Work order |
Working from the records below, repeat exactly the lines starting at the line that contains "Click the Break signal button" and ending at the line that contains "You are a computer-use agent. 1516x1158", inclusive.

◇ ◇ ◇ ◇ ◇

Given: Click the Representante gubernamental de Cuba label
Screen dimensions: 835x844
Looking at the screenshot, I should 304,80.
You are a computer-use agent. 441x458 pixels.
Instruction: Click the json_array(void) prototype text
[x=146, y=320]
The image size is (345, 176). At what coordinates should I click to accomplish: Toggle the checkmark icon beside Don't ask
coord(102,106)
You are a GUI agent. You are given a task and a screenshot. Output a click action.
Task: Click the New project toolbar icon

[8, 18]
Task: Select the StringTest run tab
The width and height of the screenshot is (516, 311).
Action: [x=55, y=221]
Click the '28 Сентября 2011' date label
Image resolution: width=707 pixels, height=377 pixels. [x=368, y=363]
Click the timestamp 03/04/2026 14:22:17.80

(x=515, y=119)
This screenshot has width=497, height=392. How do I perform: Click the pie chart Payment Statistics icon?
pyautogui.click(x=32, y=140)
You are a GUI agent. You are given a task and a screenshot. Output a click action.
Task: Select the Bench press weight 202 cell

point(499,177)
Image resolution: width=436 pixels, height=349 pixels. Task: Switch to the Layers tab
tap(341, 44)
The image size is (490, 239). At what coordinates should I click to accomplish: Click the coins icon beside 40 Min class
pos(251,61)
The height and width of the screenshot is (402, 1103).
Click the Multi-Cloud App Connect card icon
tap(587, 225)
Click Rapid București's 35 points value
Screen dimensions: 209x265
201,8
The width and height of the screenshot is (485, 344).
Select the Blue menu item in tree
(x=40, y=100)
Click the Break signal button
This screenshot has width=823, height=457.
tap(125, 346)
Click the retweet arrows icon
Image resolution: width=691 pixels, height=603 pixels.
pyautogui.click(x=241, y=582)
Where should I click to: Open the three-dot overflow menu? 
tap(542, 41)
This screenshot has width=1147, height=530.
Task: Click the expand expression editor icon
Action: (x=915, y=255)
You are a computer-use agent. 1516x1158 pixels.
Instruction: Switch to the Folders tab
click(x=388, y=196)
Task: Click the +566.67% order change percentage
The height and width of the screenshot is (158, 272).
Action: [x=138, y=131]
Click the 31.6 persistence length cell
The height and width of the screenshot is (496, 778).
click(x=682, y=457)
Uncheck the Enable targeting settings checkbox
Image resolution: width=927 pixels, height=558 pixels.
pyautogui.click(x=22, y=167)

◇ ◇ ◇ ◇ ◇

Completed task |
Click the Break signal button
This screenshot has width=823, height=457.
tap(125, 346)
Click the retweet arrows icon
Image resolution: width=691 pixels, height=603 pixels.
pyautogui.click(x=241, y=582)
Where should I click to: Open the three-dot overflow menu? 
tap(542, 41)
This screenshot has width=1147, height=530.
Task: Click the expand expression editor icon
Action: (x=915, y=255)
You are a computer-use agent. 1516x1158 pixels.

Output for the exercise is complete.